Lo que asegura el abogado Alejandro Pulido no se puede refutar porque es verdad: las nuevas empresas que operan en el puerto “nos despojaron tanto de la maquinaria como de los edificios que formaban parte del patrimonio sindical y estamos peleando” –dice– que el gobierno nos devuelva lo que nos pertenece: cuentas bancarias incautadas, maquinaria y edificios”.

Y es que, a la vuelta de los años, queda muy claro que el objetivo de la requisa portuaria que ordenó Carlos Salinas en 1991 –avalada por el entonces gobernador de Veracruz Dante Delgado, un corrupto que ahora dice ser demócrata y honesto desde su partido político Movimiento Ciudadano– fue despojar a los trabajadores de su maquinaria, de su trabajo y de sus derechos sindicales que, hasta ahora, parecen ser reivindicados para quienes sobreviven porque la mayoría de los más de 800 socios del sindicato de maniobristas, checadores y estibadores han muerto por suicidio y/o enfermedad. Otros ahora cargan con 80 años o más.

De acuerdo con el abogado Alejandro Pulido –un hombre que ha enfrentado una dura batalla legal para rescatar el patrimonio de los trabajadores portuarios– las APIS fueron creadas para que sirvieran como intermediarias para transmitir, vía una concesión, a otras personas morales (empresas) las actividades que realizaban en el puerto de Veracruz los sindicatos de estibadores, maniobristas y checadores.

Pero con la diferencia –precisa Pulido– de que las concesiones que ellos tenían no podían entregarse a otras empresas, pues las tenían que desarrollar ellos mismos y, con ello, se aseguraron que los ingresos obtenidos por prestar sus servicios se quedaban en el puerto de Veracruz.

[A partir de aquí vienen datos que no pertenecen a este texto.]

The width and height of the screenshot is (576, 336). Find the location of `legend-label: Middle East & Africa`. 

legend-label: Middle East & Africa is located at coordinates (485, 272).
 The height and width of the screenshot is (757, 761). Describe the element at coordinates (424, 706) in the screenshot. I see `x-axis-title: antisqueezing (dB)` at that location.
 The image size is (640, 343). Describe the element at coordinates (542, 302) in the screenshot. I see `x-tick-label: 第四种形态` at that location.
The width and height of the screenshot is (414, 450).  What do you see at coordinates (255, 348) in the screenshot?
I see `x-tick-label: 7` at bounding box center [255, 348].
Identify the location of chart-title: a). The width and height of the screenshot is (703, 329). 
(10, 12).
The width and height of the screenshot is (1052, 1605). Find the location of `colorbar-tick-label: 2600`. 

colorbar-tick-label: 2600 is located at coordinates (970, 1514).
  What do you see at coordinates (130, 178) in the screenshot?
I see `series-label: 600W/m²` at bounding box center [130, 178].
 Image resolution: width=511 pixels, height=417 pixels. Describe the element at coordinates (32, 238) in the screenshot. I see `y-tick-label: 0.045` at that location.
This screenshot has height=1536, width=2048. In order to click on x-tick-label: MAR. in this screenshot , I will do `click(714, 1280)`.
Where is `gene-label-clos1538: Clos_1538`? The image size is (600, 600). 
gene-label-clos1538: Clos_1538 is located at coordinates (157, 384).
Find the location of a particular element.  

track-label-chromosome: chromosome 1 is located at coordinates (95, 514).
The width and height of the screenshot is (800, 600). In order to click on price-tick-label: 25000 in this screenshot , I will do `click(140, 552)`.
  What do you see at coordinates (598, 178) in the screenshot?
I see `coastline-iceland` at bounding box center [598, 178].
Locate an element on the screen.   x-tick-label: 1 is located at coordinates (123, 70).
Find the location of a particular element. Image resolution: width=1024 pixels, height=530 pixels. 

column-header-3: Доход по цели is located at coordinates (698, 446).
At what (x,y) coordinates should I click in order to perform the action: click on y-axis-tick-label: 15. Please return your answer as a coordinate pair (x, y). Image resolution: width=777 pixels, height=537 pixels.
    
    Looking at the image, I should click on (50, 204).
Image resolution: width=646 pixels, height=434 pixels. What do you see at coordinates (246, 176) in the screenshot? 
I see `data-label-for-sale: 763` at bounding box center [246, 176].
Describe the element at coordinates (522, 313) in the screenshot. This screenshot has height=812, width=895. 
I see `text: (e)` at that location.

Con el nuevo esquema, implementado a partir de la creación de las APIS, la diferencia estriba en que los servicios portuarios se concesionaron a las empresas ICAVE, CICE, OPG y CTV y, con ello, los ingresos multimillonarios generados de la actividad portuaria, terminan en los bolsillos de políticos que operaron durante la requisa –uno de los más beneficiados fue Dante Delgado– y en los de empresarios extranjeros, con lo cual se afectan las finanzas del país.

Una conexión política interesante es la que traza el abogado Alejandro Pulido con algunos personajes de la historia que están vigentes. Se refiere a Eugenio Garza Sada, el empresario regiomontano cuyo asesinato –dice– fue atribuido a Luis Echeverría Álvarez.

Garza Sada es padre de Eugenio Garza Lagüera –fallecido en 2008– un próspero empresario regiomontano que en su historia ha tenido tres yernos: Roberto Hernández, exdueño de Banamex; José Antonio Fernández Carvajal, mejor conocido como el Diablo, y Alfonso Romo, actual jefe de la Oficina de la Presidencia de la República y principal impulsor de los proyectos económicos del gobierno.

Alejandro Pulido afirma que Gilberto Lozano, dirigente de Frenaaa, fue director de FEMSA –la empresa que opera la Coca-Cola en México y la cadena de tiendas OXXO y ha sido siempre subordinado de Fernández Carvajal, el Diablo. El hermano del Diablo –Juan Ignacio Fernández Carvajal– fue durante siete años director de la API de Veracruz, donde operó millonarios contratos en favor de las empresas que se beneficiaron durante y después de la requisa que ordenó Carlos Salinas en 1991. He aquí la ligazón.

López Obrador ha ofrecido justicia para los obreros portuarios que fueron despojados. Todo indica que, hasta ahora, las negociaciones van por buen camino.

Lo que queda claro es que los trabajadores portuarios –maniobristas, estibadores y checadores –recibirán lo que les corresponde, pero no volverán a tener el monopolio laboral y sindical que tuvieron en el pasado. Las multimillonarias ganancias que genera la actividad portuaria– y cuyos beneficiarios son los políticos y socios empresariales– seguirá en manos privadas.

Como siempre ha ocurrido, Veracruz y otros puertos seguirán siendo un botín privado.